<<<<

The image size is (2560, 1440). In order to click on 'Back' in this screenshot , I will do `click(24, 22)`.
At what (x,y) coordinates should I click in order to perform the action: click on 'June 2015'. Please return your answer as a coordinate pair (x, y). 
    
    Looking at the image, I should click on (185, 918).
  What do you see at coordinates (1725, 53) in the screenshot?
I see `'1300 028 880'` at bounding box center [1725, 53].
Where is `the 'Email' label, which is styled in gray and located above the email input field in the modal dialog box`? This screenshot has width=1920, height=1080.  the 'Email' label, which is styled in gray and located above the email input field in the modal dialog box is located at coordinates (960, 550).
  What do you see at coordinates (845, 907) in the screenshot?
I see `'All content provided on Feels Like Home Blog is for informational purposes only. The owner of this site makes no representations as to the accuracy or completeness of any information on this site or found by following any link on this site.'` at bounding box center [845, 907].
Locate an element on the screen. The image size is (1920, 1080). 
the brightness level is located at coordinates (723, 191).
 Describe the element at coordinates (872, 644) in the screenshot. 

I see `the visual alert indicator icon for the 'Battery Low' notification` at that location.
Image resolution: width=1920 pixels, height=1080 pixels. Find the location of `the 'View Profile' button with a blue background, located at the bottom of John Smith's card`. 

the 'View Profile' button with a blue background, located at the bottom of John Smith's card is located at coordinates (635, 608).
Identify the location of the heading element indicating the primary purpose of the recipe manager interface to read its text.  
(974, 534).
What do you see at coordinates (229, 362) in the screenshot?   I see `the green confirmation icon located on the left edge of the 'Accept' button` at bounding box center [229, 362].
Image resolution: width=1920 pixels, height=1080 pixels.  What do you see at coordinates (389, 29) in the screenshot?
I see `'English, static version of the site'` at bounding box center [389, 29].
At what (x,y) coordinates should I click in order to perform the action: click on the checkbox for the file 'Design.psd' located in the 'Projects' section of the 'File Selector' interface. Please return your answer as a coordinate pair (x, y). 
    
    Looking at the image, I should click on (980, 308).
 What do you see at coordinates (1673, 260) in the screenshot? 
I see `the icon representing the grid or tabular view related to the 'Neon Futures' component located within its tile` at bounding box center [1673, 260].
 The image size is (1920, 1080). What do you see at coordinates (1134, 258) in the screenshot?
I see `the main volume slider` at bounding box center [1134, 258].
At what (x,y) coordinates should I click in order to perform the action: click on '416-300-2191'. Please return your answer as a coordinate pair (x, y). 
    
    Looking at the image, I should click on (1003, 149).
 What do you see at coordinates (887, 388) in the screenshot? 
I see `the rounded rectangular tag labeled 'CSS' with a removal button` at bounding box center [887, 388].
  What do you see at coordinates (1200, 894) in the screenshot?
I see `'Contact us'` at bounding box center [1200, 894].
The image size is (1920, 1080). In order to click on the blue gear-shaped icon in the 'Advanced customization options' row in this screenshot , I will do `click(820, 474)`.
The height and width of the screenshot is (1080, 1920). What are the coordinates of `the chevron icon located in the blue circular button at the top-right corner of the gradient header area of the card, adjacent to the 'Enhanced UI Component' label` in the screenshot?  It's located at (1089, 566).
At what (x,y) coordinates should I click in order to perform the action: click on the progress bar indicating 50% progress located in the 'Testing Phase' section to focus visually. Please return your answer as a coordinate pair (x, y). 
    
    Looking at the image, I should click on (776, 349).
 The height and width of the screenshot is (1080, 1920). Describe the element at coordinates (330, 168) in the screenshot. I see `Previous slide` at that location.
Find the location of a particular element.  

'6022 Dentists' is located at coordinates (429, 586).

>>>>

● **Problem to work on**: Please reproduce all of the material above word for word, changing nothing.

● **Complete answer**:
The image size is (2560, 1440). In order to click on 'Back' in this screenshot , I will do `click(24, 22)`.
At what (x,y) coordinates should I click in order to perform the action: click on 'June 2015'. Please return your answer as a coordinate pair (x, y). 
    
    Looking at the image, I should click on (185, 918).
  What do you see at coordinates (1725, 53) in the screenshot?
I see `'1300 028 880'` at bounding box center [1725, 53].
Where is `the 'Email' label, which is styled in gray and located above the email input field in the modal dialog box`? This screenshot has width=1920, height=1080.  the 'Email' label, which is styled in gray and located above the email input field in the modal dialog box is located at coordinates (960, 550).
  What do you see at coordinates (845, 907) in the screenshot?
I see `'All content provided on Feels Like Home Blog is for informational purposes only. The owner of this site makes no representations as to the accuracy or completeness of any information on this site or found by following any link on this site.'` at bounding box center [845, 907].
Locate an element on the screen. The image size is (1920, 1080). 
the brightness level is located at coordinates (723, 191).
 Describe the element at coordinates (872, 644) in the screenshot. 

I see `the visual alert indicator icon for the 'Battery Low' notification` at that location.
Image resolution: width=1920 pixels, height=1080 pixels. Find the location of `the 'View Profile' button with a blue background, located at the bottom of John Smith's card`. 

the 'View Profile' button with a blue background, located at the bottom of John Smith's card is located at coordinates (635, 608).
Identify the location of the heading element indicating the primary purpose of the recipe manager interface to read its text.  
(974, 534).
What do you see at coordinates (229, 362) in the screenshot?   I see `the green confirmation icon located on the left edge of the 'Accept' button` at bounding box center [229, 362].
Image resolution: width=1920 pixels, height=1080 pixels.  What do you see at coordinates (389, 29) in the screenshot?
I see `'English, static version of the site'` at bounding box center [389, 29].
At what (x,y) coordinates should I click in order to perform the action: click on the checkbox for the file 'Design.psd' located in the 'Projects' section of the 'File Selector' interface. Please return your answer as a coordinate pair (x, y). 
    
    Looking at the image, I should click on (980, 308).
 What do you see at coordinates (1673, 260) in the screenshot? 
I see `the icon representing the grid or tabular view related to the 'Neon Futures' component located within its tile` at bounding box center [1673, 260].
 The image size is (1920, 1080). What do you see at coordinates (1134, 258) in the screenshot?
I see `the main volume slider` at bounding box center [1134, 258].
At what (x,y) coordinates should I click in order to perform the action: click on '416-300-2191'. Please return your answer as a coordinate pair (x, y). 
    
    Looking at the image, I should click on (1003, 149).
 What do you see at coordinates (887, 388) in the screenshot? 
I see `the rounded rectangular tag labeled 'CSS' with a removal button` at bounding box center [887, 388].
  What do you see at coordinates (1200, 894) in the screenshot?
I see `'Contact us'` at bounding box center [1200, 894].
The image size is (1920, 1080). In order to click on the blue gear-shaped icon in the 'Advanced customization options' row in this screenshot , I will do `click(820, 474)`.
The height and width of the screenshot is (1080, 1920). What are the coordinates of `the chevron icon located in the blue circular button at the top-right corner of the gradient header area of the card, adjacent to the 'Enhanced UI Component' label` in the screenshot?  It's located at (1089, 566).
At what (x,y) coordinates should I click in order to perform the action: click on the progress bar indicating 50% progress located in the 'Testing Phase' section to focus visually. Please return your answer as a coordinate pair (x, y). 
    
    Looking at the image, I should click on (776, 349).
 The height and width of the screenshot is (1080, 1920). Describe the element at coordinates (330, 168) in the screenshot. I see `Previous slide` at that location.
Find the location of a particular element.  

'6022 Dentists' is located at coordinates (429, 586).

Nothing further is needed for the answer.